===== Excerpted records =====
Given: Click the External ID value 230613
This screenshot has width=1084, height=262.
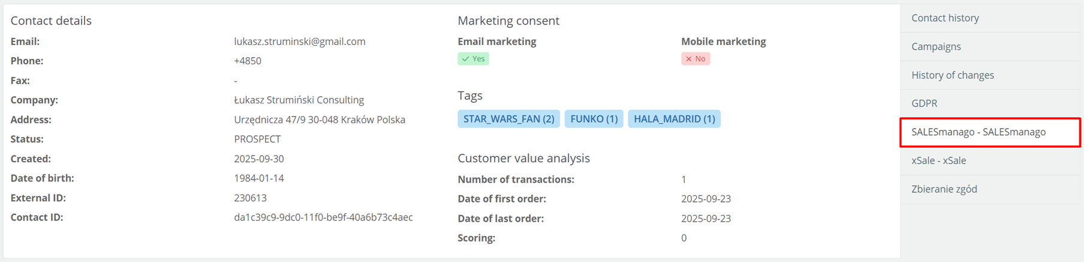Looking at the screenshot, I should click(x=250, y=198).
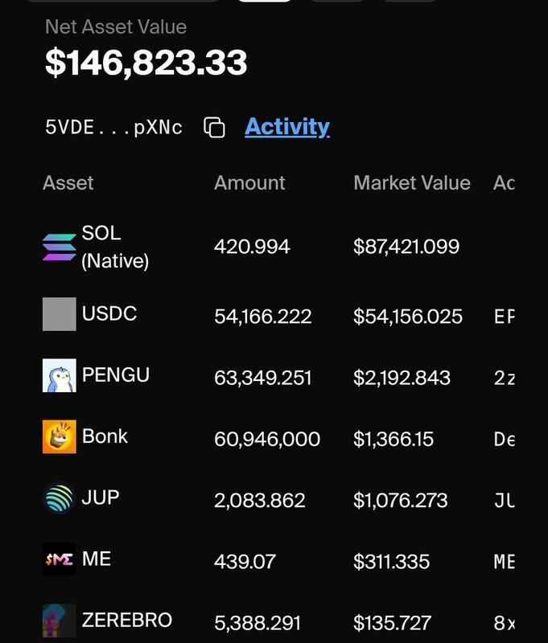
Task: Click the $ME token icon
Action: (x=60, y=559)
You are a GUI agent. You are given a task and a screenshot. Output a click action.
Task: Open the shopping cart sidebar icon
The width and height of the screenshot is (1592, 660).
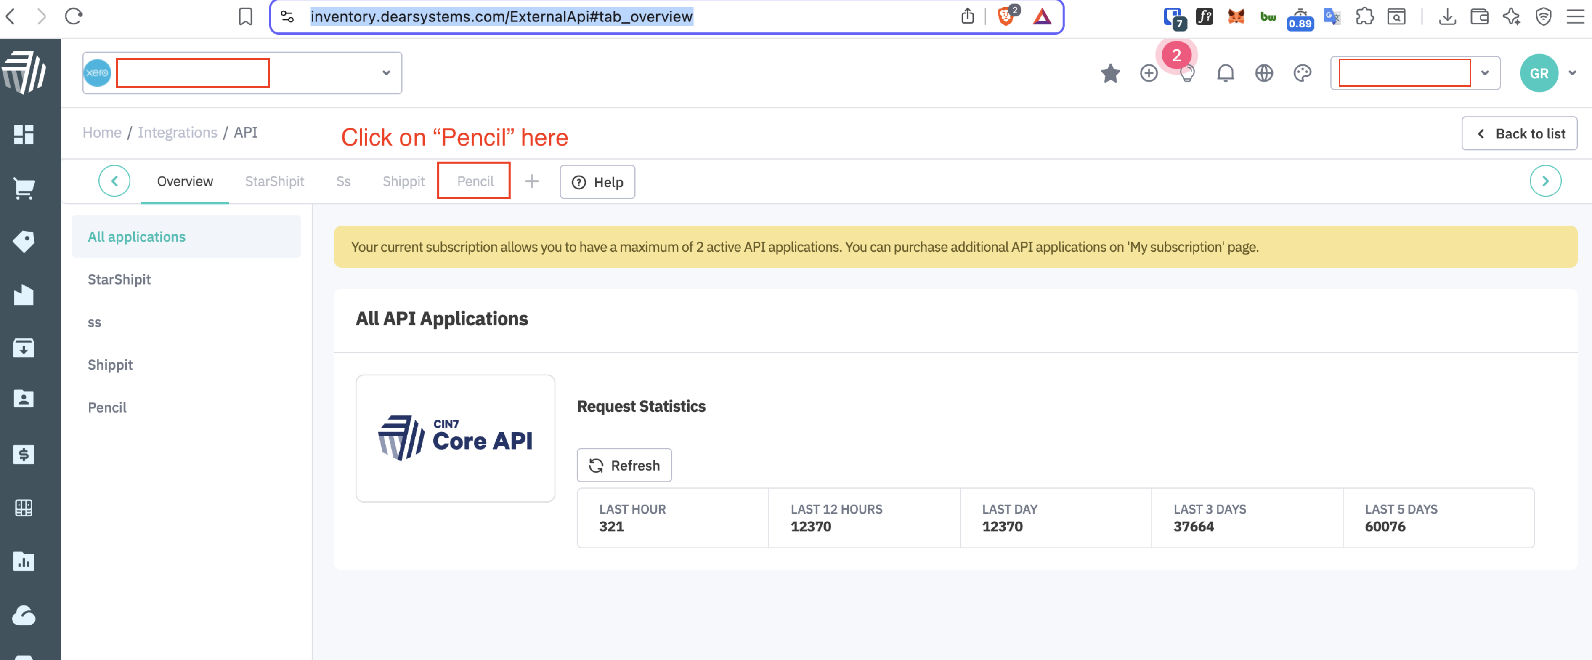[23, 188]
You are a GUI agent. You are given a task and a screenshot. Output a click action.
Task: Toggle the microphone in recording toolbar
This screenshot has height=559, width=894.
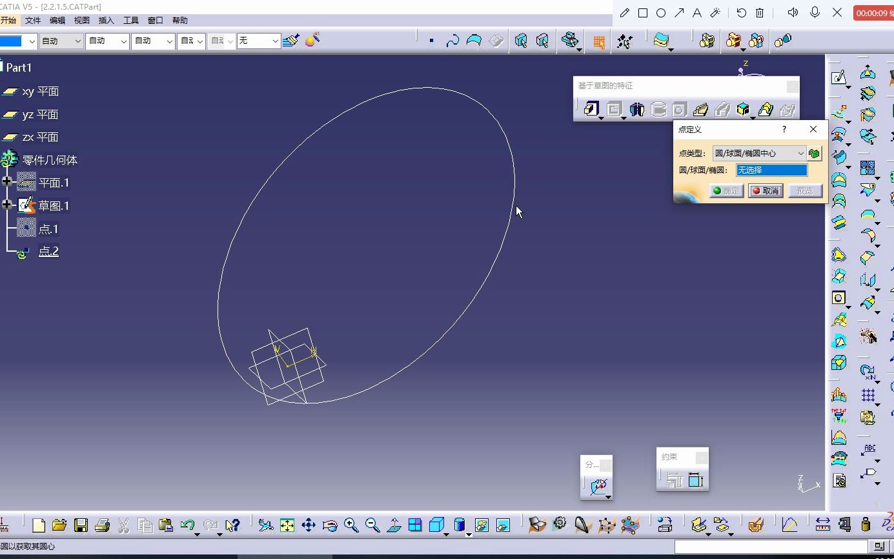tap(815, 12)
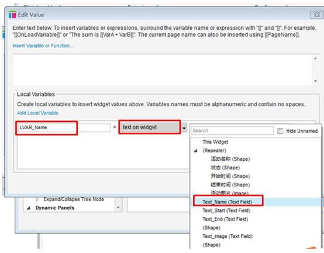Click the large value text area
Screen dimensions: 324x253
pos(163,70)
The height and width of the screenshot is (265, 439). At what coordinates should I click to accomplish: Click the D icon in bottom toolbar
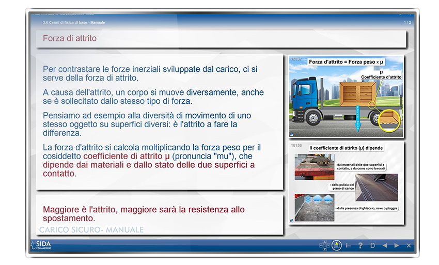[x=372, y=245]
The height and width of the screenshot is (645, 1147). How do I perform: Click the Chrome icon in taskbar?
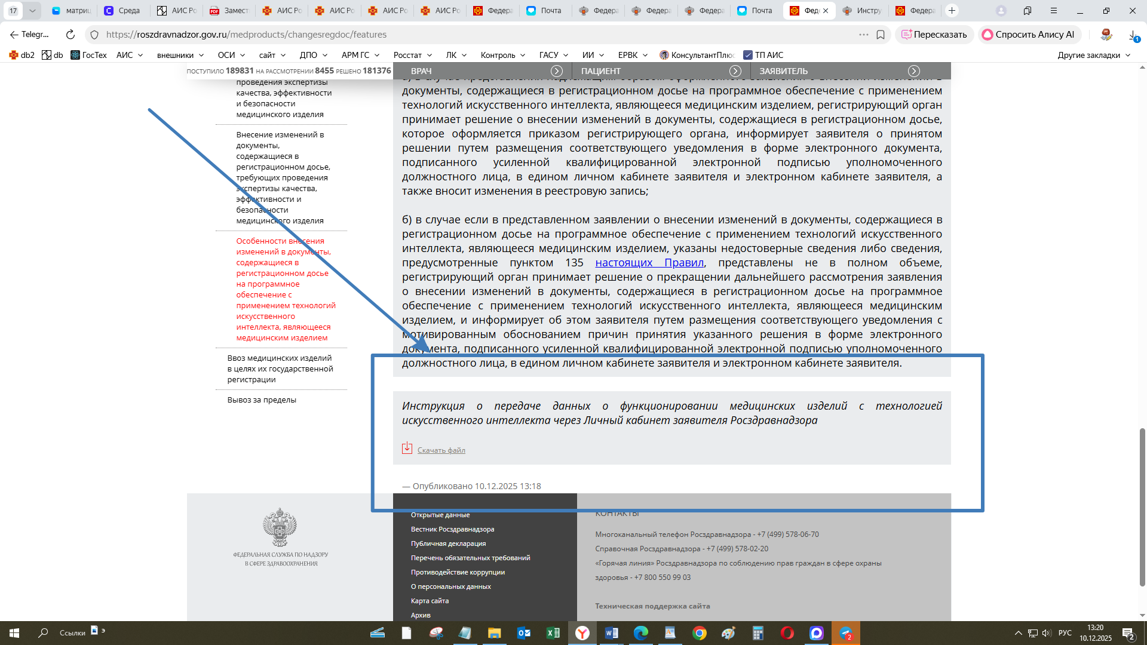(700, 633)
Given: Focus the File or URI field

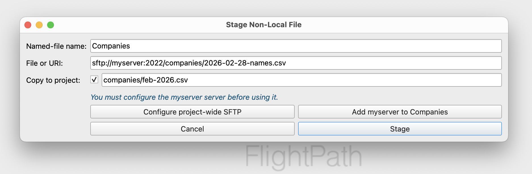Looking at the screenshot, I should point(296,63).
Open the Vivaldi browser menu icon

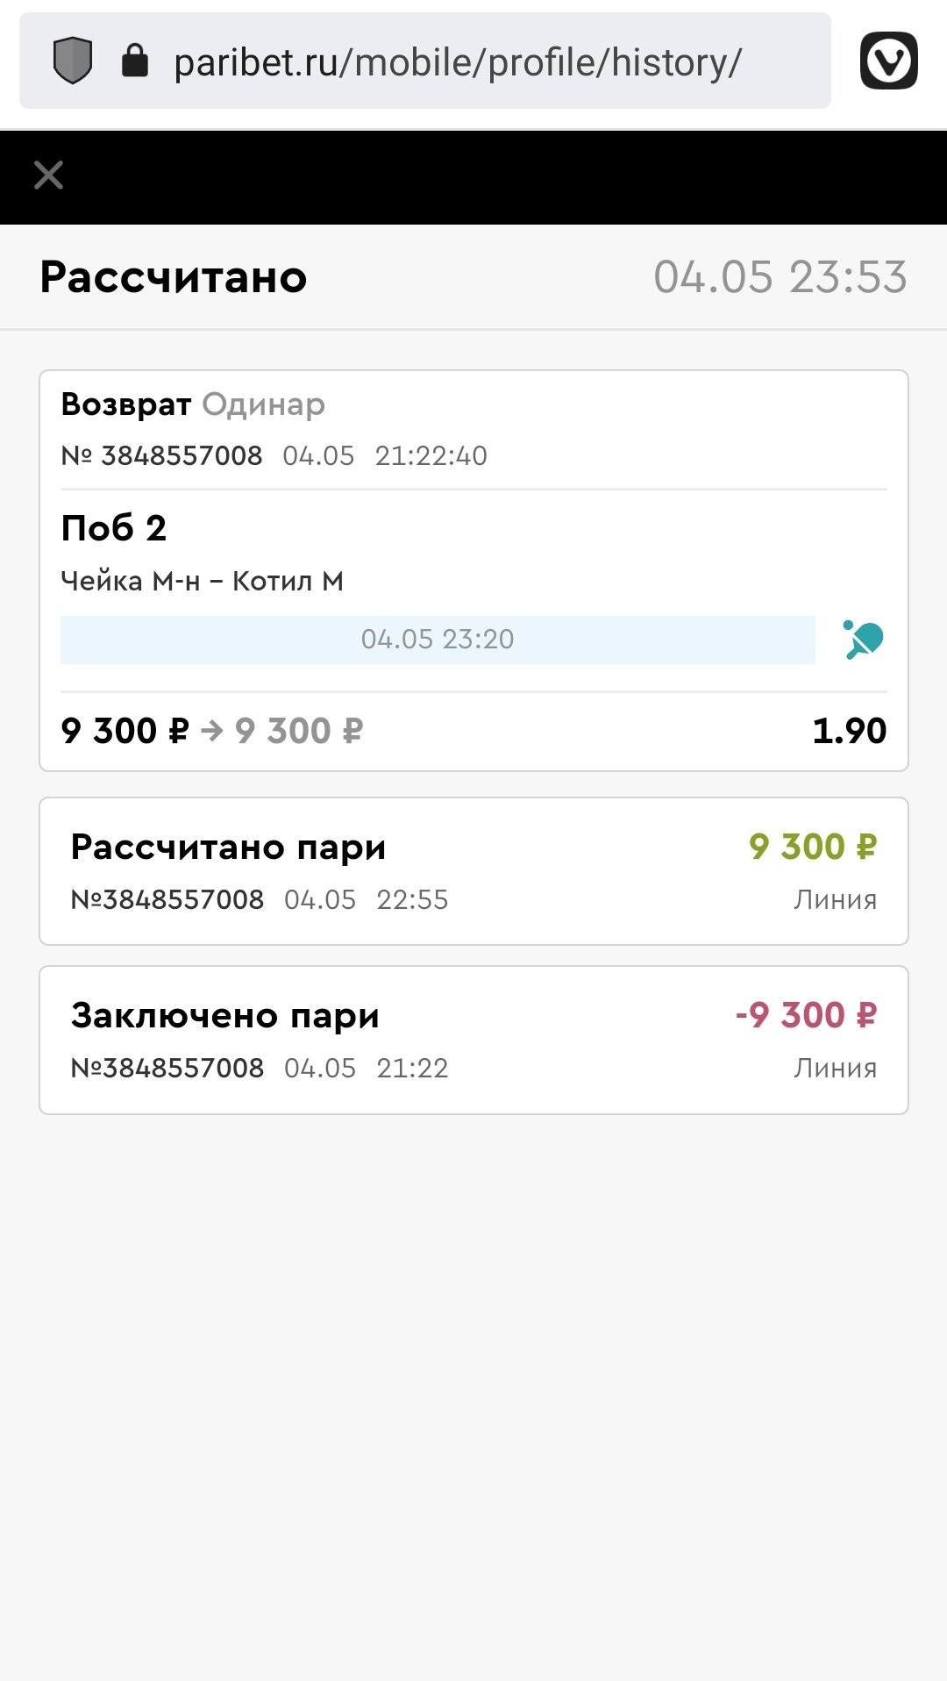coord(888,61)
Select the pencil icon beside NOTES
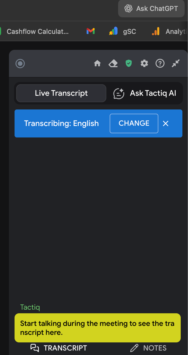The image size is (188, 355). click(x=134, y=348)
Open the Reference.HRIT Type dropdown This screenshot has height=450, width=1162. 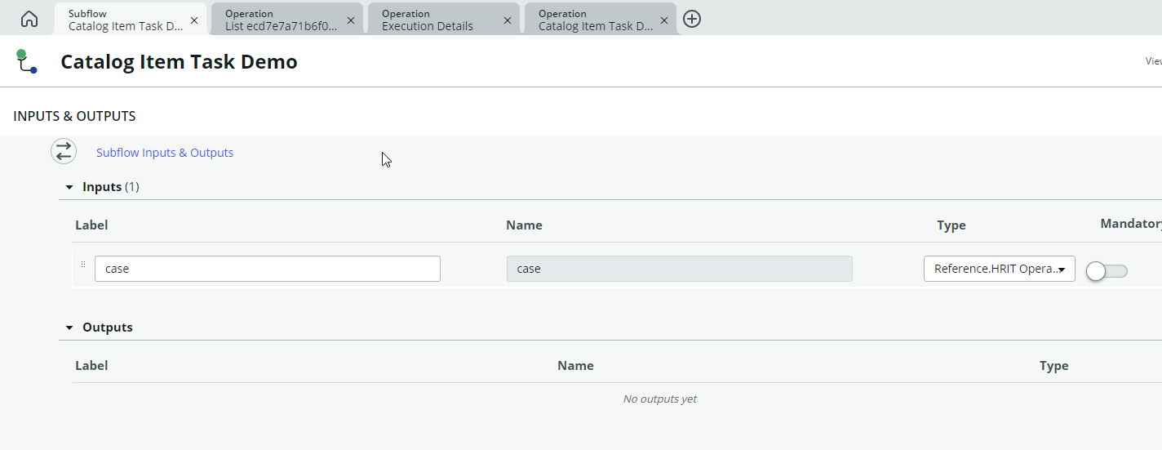999,269
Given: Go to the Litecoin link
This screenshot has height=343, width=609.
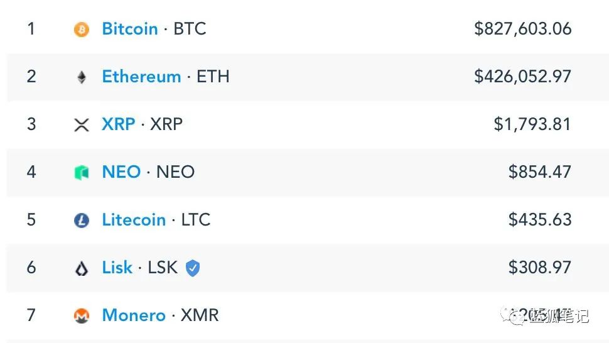Looking at the screenshot, I should pos(134,220).
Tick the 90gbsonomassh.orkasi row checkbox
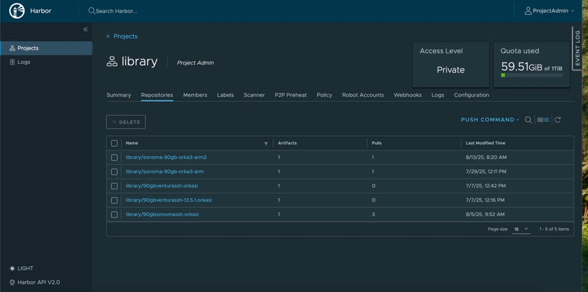 114,214
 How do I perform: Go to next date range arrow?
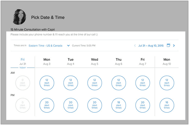174,45
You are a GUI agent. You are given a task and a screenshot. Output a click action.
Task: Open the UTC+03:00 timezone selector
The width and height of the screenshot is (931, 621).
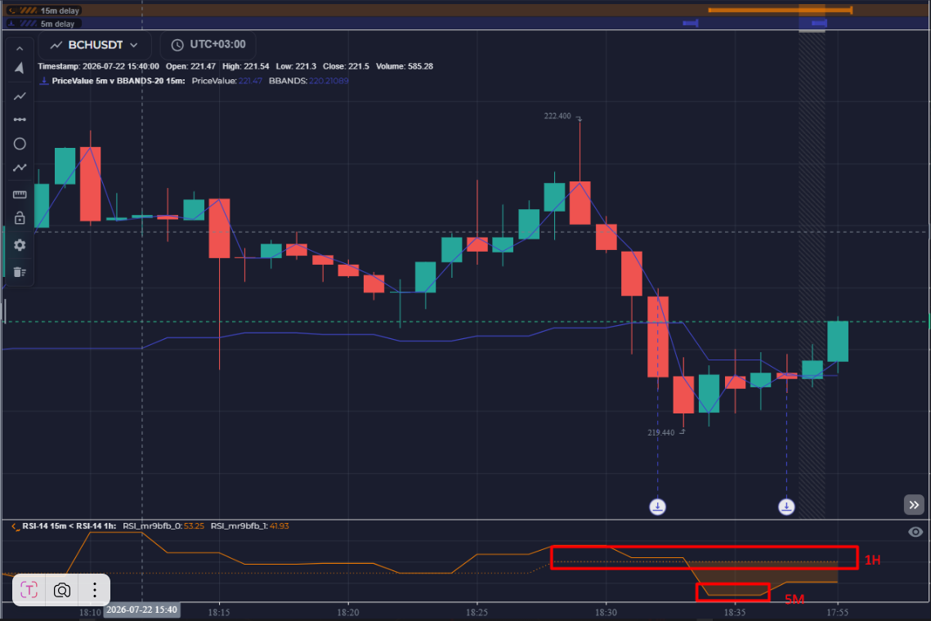tap(208, 45)
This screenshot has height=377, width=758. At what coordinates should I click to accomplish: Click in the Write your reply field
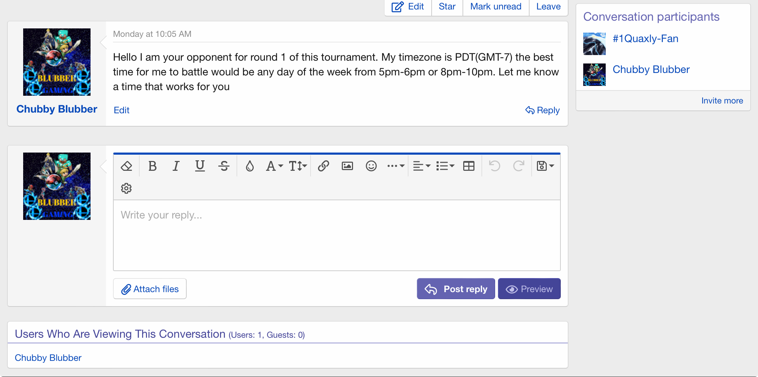point(337,235)
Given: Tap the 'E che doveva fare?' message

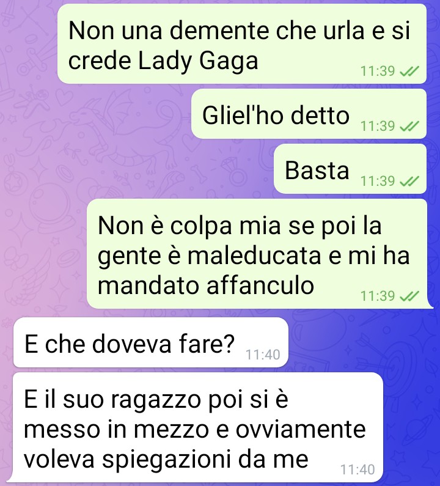Looking at the screenshot, I should (150, 342).
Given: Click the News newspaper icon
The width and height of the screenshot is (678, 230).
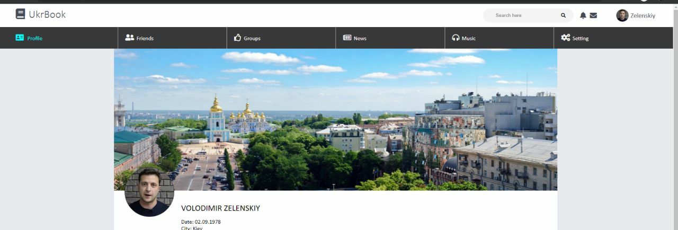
=====
_What is expected_. Output the data items again exactly as given, beginning at the start and ending with the line that contains "The image size". Omit the pictures from your answer.

_Response_.
Given: Click the External ID value 230613
This screenshot has width=1084, height=262.
Looking at the screenshot, I should click(x=250, y=198).
Task: Click the $ME token icon
Action: (x=60, y=559)
You are a GUI agent. You are given a task and a screenshot. Output a click action.
Task: Open the shopping cart sidebar icon
The width and height of the screenshot is (1592, 660).
[23, 188]
You are a GUI agent. You are given a task and a screenshot. Output a click action.
Task: Toggle the microphone in recording toolbar
This screenshot has height=559, width=894.
tap(815, 12)
Click the large value text area
Screen dimensions: 324x253
pos(163,70)
The height and width of the screenshot is (265, 439). At what coordinates should I click to accomplish: Click the D icon in bottom toolbar
[x=372, y=245]
The height and width of the screenshot is (645, 1147). How do I perform: Click the Chrome icon in taskbar?
(700, 633)
Given: Focus the File or URI field

Looking at the screenshot, I should point(296,63).
Open the Vivaldi browser menu icon

coord(888,61)
Select the pencil icon beside NOTES
The image size is (188, 355). click(x=134, y=348)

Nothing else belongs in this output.